Taxi drivers are being trained up to spot the warning signs of young people who may be experiencing Child Sexual Exploitation and how they can help young people by reporting what they have seen.
Child Sexual Exploitation (CSE) is the term used when a young person is coerced into a sexual relationship or situation by an adult. It can happen to any young person from any background. It often involves young people being offered something in return for performing sexual acts for example alcohol, cigarettes, mobile phones, money, gifts, drugs or simply in the belief that they are loved. Young people who are already in the cycle of CSE are sometimes used to lure others in.
Councillor Robert Excell, Executive Lead for Community Services, said “In some national cases taxi or private hire vehicles were used to take young people between locations, so the aim of this training was to highlight to drivers the kinds of things they may see or overhear that may indicate a child or young person could be at risk. It could simply be a ‘gut feeling’ that something isn’t quite right.
“We’re not asking drivers to take matters into their own hands, but to be more aware of who they’re picking up, where they’re going and perhaps to think more about the reason why they could be making that journey.
“A lot of separate pieces of information from members of the public can often be used by the police and pieced together. Our licensed drivers are no exception and, being in a unique position, they often hear or see things that they may not think are important, where in fact they may be just that.”
The training for taxi drivers is being provided by the Children’s Society as part of their national campaign to raise awareness of CSE among businesses and communities in general. As a result, licensed drivers are initially being offered the training for free, but after May the Hackney Carriage (Taxi) and Private Hire Policy may be updated to require that CSE training will be obligatory for all drivers. A small charge will need to be made for attending future training.
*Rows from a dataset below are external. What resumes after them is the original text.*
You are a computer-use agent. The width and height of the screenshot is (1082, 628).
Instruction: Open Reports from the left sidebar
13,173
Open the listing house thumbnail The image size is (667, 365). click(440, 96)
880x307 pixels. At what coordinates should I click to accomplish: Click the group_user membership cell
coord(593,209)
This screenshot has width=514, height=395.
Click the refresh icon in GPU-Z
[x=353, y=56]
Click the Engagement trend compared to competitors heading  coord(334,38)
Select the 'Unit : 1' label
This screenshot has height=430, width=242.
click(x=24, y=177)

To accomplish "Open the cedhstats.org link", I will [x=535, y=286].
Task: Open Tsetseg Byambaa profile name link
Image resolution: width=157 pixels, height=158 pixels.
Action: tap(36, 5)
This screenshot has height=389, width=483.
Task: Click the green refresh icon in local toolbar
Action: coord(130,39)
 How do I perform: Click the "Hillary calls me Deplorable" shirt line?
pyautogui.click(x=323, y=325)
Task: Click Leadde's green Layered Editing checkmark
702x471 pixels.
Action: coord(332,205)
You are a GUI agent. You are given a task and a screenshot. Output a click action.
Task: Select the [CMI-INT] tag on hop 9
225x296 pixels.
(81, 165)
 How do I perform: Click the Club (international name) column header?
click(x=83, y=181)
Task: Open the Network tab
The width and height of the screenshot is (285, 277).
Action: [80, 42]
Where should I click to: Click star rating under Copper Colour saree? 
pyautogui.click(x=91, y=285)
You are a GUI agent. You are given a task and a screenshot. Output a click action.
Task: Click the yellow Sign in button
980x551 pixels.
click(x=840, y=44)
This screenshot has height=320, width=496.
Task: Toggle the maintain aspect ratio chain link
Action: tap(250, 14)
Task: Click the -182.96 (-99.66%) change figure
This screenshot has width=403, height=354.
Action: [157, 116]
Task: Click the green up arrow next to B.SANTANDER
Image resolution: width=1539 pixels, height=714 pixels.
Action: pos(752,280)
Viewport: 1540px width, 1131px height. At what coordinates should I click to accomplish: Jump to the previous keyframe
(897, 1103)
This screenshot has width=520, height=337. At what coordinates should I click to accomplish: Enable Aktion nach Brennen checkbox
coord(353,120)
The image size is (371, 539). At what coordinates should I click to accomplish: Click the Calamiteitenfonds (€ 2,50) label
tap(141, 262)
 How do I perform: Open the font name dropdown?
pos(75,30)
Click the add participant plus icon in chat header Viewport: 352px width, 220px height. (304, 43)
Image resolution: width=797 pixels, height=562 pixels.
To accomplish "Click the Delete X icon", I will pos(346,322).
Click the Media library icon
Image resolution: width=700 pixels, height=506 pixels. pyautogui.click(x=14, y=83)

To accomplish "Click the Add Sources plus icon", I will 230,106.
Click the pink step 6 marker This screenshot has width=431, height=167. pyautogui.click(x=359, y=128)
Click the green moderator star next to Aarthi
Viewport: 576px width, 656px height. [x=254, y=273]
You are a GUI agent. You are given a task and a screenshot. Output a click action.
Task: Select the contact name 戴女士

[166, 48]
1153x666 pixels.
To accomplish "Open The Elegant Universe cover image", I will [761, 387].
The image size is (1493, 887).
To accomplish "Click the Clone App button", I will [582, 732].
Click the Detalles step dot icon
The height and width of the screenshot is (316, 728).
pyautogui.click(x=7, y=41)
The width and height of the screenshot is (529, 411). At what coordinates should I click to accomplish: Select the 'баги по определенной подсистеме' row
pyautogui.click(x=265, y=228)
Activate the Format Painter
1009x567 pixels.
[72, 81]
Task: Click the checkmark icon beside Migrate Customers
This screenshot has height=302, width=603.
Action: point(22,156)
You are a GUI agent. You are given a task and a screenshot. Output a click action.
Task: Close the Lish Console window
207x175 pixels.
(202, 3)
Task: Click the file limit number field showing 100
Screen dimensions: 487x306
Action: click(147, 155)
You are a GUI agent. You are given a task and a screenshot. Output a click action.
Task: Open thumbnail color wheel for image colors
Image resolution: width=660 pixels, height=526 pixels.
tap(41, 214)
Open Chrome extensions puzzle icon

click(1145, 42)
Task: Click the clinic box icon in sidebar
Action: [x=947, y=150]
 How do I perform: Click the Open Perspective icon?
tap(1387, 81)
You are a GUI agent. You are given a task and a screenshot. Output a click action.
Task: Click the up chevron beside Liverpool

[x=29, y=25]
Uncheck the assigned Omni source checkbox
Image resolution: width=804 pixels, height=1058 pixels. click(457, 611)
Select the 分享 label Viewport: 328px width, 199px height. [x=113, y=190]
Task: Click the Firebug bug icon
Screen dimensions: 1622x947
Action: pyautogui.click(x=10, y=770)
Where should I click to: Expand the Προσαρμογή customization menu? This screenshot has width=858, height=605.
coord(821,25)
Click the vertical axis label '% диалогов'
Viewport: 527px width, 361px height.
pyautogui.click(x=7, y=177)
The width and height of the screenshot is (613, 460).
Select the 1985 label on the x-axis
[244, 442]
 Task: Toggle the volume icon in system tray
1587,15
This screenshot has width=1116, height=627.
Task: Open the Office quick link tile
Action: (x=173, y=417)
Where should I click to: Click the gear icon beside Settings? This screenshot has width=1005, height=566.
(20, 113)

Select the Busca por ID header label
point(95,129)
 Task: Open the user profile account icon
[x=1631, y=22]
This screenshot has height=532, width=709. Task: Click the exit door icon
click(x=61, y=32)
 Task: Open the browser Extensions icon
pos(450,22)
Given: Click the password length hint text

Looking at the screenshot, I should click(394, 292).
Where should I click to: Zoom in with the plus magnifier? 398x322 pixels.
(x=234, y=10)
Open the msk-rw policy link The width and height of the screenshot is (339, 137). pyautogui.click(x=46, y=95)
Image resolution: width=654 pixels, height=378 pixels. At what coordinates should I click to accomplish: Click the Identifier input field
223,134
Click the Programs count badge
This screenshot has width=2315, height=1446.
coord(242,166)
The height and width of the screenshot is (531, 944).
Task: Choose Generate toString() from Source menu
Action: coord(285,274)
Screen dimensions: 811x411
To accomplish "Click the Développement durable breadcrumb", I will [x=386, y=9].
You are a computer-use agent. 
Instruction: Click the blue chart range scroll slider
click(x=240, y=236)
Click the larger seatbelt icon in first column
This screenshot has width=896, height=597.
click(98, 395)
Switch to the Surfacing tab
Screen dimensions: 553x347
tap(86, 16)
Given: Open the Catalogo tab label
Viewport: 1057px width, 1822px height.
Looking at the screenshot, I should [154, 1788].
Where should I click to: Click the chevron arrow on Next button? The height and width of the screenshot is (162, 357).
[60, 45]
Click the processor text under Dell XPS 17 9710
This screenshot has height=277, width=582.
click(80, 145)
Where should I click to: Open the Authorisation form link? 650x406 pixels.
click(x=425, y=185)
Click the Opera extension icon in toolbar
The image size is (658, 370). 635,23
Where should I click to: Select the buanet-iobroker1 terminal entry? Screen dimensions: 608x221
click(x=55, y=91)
The warning signs associated with a young person who is experiencing CSE may be difficult to differentiate from “normal” teenage behaviours, however the outcomes can be devastating.
Anyone concerned about a child or young person should contact the Torbay Safeguarding Hub on 01803 208100 or contact the police on 999 if they believe a child is in immediate danger.
Further information about CSE and general information about keeping children safe can be found on the Torbay Safeguarding Children Board website www.torbaysafeguarding.org.uk
Checkpoint in Torquay is run by the Children’s Society and provides confidential information, advice and support services to children and young people aged 8-17.